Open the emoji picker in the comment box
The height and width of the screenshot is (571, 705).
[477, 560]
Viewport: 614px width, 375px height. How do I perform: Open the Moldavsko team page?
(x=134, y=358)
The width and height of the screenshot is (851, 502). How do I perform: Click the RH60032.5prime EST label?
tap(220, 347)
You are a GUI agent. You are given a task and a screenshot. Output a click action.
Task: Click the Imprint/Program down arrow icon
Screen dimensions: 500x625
────────────────────────────────────────
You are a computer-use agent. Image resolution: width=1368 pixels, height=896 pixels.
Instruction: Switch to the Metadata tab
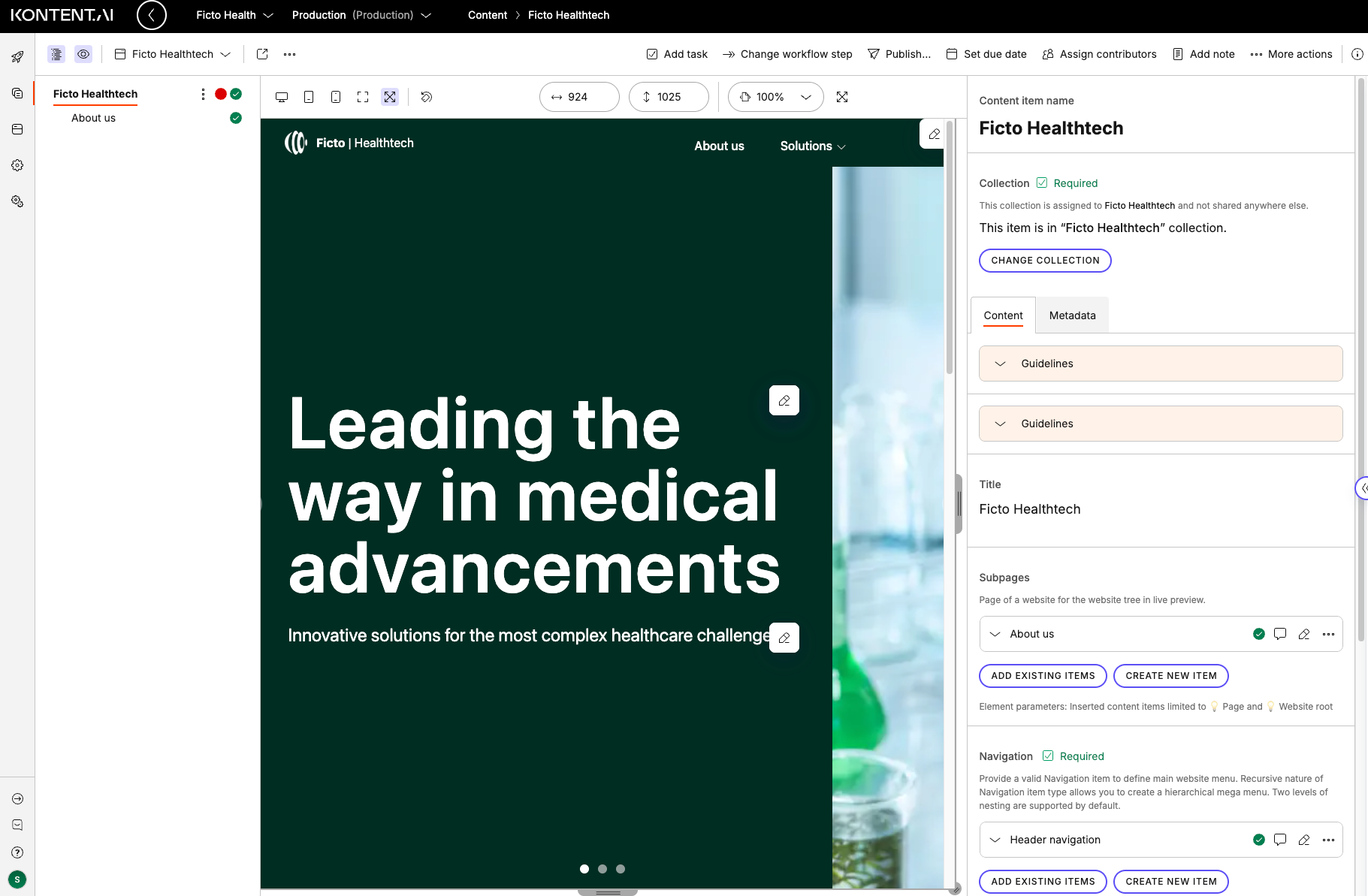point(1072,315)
────────────────────────────────────────
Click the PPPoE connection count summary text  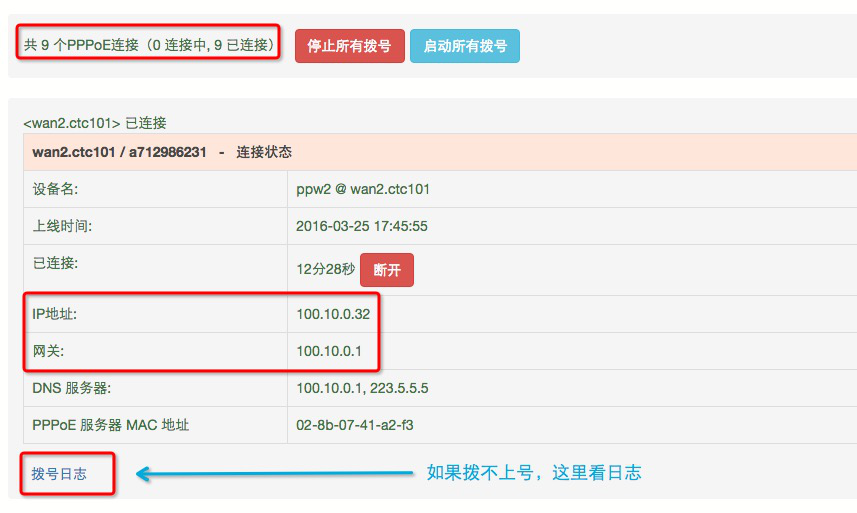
────────────────────────────────────────
# [ABOUT THIS EXERCISE]
Which of the lines above carry the string "agent"? Copy every one.

# [OUTPUT OF THE EXERCISE]
You are a GUI agent. You are given a task and a screenshot. Output a click action.
You are a computer-use agent. Image resolution: width=1368 pixels, height=896 pixels.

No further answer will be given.